What to do>
Your response should consist of the full data, set down exactly.

Pixel coordinate grounding data

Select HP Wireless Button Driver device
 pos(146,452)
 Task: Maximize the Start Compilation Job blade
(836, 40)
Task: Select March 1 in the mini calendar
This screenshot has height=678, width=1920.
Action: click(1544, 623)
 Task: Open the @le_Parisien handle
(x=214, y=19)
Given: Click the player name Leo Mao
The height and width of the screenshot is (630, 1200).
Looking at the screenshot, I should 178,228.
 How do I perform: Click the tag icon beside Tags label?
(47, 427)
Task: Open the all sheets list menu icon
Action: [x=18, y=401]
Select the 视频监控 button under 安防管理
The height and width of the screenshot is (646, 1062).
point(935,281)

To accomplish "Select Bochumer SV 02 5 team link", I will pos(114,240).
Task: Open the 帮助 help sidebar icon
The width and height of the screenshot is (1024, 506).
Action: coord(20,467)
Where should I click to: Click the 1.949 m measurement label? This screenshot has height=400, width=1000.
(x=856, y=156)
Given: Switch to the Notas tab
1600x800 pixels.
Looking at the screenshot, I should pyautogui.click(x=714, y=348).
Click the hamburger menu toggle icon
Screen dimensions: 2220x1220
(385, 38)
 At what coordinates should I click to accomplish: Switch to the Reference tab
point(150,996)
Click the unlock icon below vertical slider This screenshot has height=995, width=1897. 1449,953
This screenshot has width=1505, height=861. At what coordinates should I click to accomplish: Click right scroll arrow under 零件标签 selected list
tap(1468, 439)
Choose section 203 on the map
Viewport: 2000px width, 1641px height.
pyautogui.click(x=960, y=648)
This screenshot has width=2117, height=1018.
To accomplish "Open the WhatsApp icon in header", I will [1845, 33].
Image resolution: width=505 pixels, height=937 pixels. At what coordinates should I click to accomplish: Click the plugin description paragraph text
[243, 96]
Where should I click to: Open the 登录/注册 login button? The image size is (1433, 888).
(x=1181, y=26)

Solution to this task>
Select HP Wireless Button Driver device
 pos(146,452)
 Task: Maximize the Start Compilation Job blade
(836, 40)
Task: Select March 1 in the mini calendar
This screenshot has height=678, width=1920.
Action: click(1544, 623)
 Task: Open the @le_Parisien handle
(x=214, y=19)
Given: Click the player name Leo Mao
The height and width of the screenshot is (630, 1200).
Looking at the screenshot, I should 178,228.
 How do I perform: Click the tag icon beside Tags label?
(47, 427)
Task: Open the all sheets list menu icon
Action: [x=18, y=401]
Select the 视频监控 button under 安防管理
The height and width of the screenshot is (646, 1062).
point(935,281)

To accomplish "Select Bochumer SV 02 5 team link", I will pos(114,240).
Task: Open the 帮助 help sidebar icon
The width and height of the screenshot is (1024, 506).
Action: coord(20,467)
Where should I click to: Click the 1.949 m measurement label? This screenshot has height=400, width=1000.
(x=856, y=156)
Given: Switch to the Notas tab
1600x800 pixels.
Looking at the screenshot, I should pyautogui.click(x=714, y=348).
Click the hamburger menu toggle icon
Screen dimensions: 2220x1220
(385, 38)
 At what coordinates should I click to accomplish: Switch to the Reference tab
point(150,996)
Click the unlock icon below vertical slider This screenshot has height=995, width=1897. 1449,953
This screenshot has width=1505, height=861. At what coordinates should I click to accomplish: Click right scroll arrow under 零件标签 selected list
tap(1468, 439)
Choose section 203 on the map
Viewport: 2000px width, 1641px height.
pyautogui.click(x=960, y=648)
This screenshot has width=2117, height=1018.
To accomplish "Open the WhatsApp icon in header", I will [1845, 33].
Image resolution: width=505 pixels, height=937 pixels. At what coordinates should I click to accomplish: Click the plugin description paragraph text
[243, 96]
Where should I click to: Open the 登录/注册 login button? The image size is (1433, 888).
(x=1181, y=26)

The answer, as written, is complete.